WHAT TO PRODUCE - Before copying, find the line below that contains "Task: Click the export"; then return it and all later lines exactly, up to and including the final line, with no pictures.

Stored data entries
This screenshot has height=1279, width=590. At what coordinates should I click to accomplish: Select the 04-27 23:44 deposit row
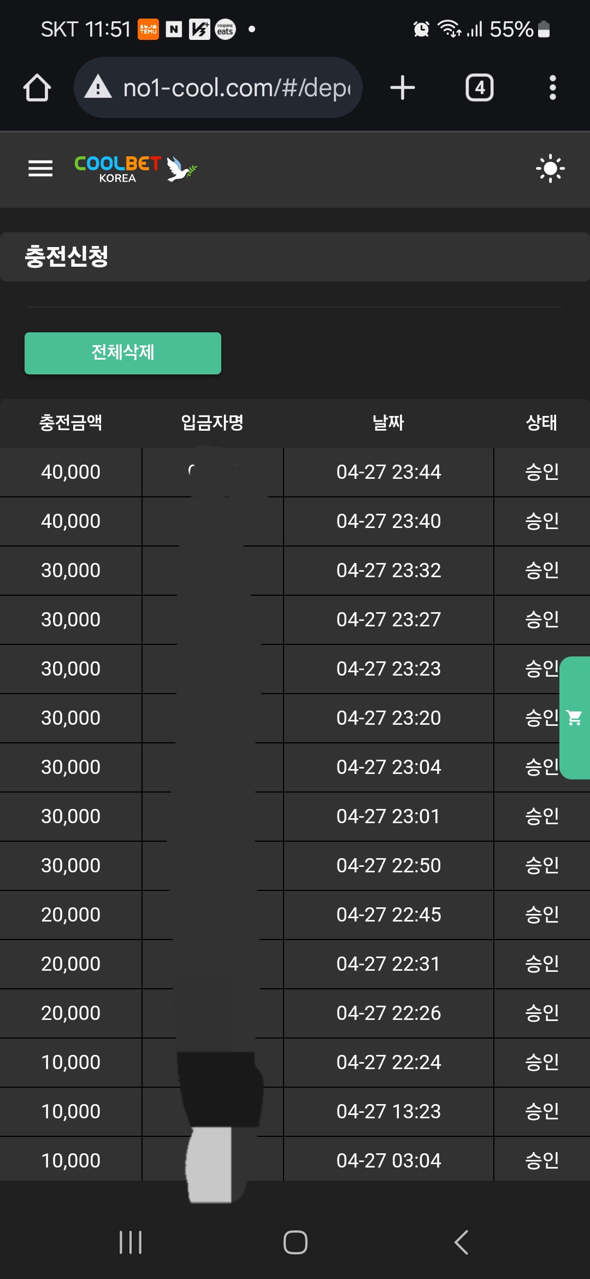(x=388, y=472)
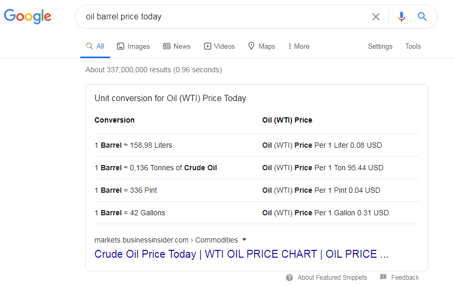The width and height of the screenshot is (454, 286).
Task: Select the All results tab
Action: coord(95,46)
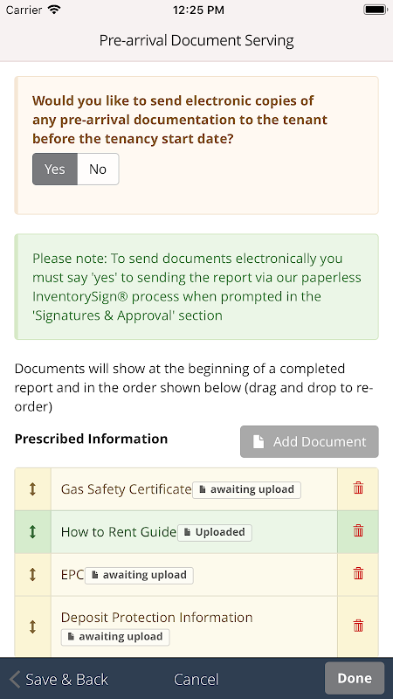The height and width of the screenshot is (699, 393).
Task: Tap the Done button
Action: tap(355, 678)
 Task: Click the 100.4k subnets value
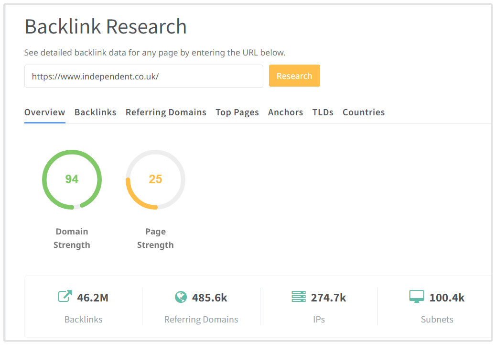[447, 298]
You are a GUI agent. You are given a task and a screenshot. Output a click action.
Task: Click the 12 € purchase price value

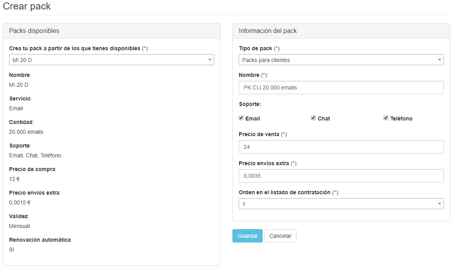(x=15, y=179)
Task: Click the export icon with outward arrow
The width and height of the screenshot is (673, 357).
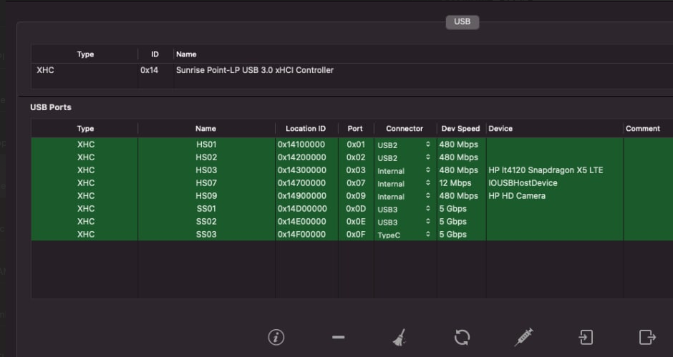Action: click(647, 337)
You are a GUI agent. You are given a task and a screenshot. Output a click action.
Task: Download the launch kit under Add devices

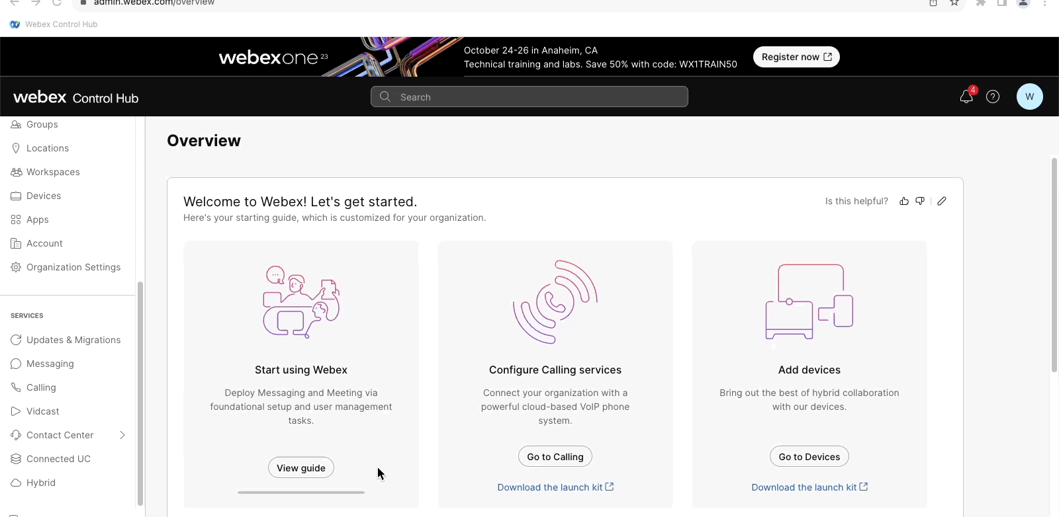point(809,487)
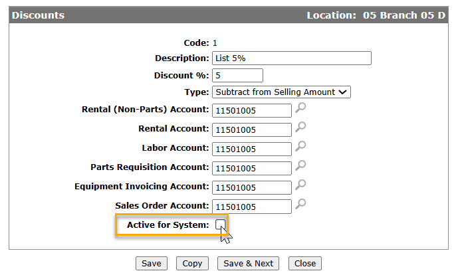Look up Equipment Invoicing Account
The width and height of the screenshot is (458, 273).
point(300,185)
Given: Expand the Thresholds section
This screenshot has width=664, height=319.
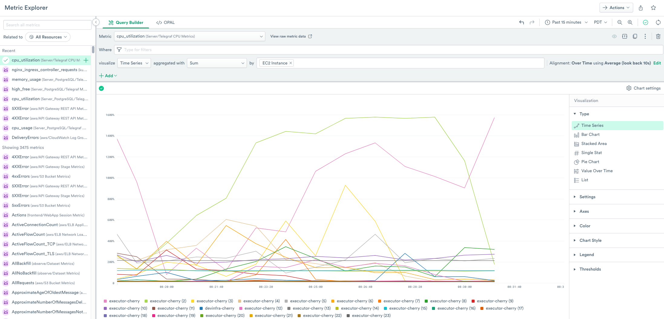Looking at the screenshot, I should [x=590, y=269].
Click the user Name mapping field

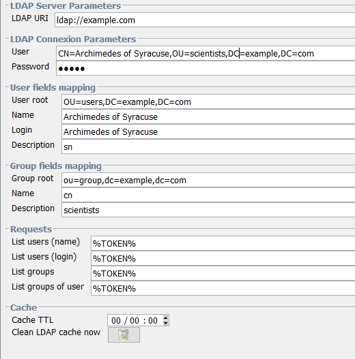tap(208, 116)
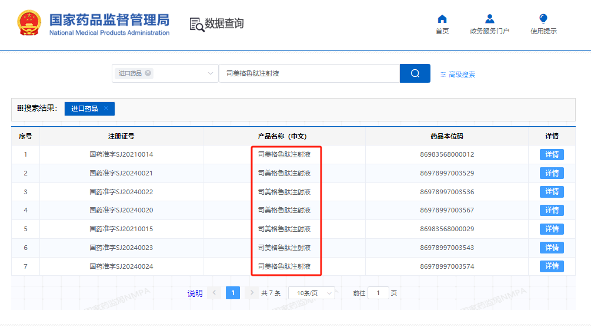Open 高级搜索 advanced search
Screen dimensions: 591x328
458,75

SOLVED PROBLEM -
Task: Click the export icon with outward arrow
The width and height of the screenshot is (673, 357).
Action: click(647, 337)
You are a GUI agent. You are given a task and a screenshot. Output a click action.
Task: Download the launch kit under Add devices

point(809,487)
Look up Equipment Invoicing Account
The width and height of the screenshot is (458, 273).
point(300,185)
Given: Expand the Thresholds section
This screenshot has width=664, height=319.
Looking at the screenshot, I should [x=590, y=269].
Click the user Name mapping field

tap(208, 116)
Open 高级搜索 advanced search
Screen dimensions: 591x328
458,75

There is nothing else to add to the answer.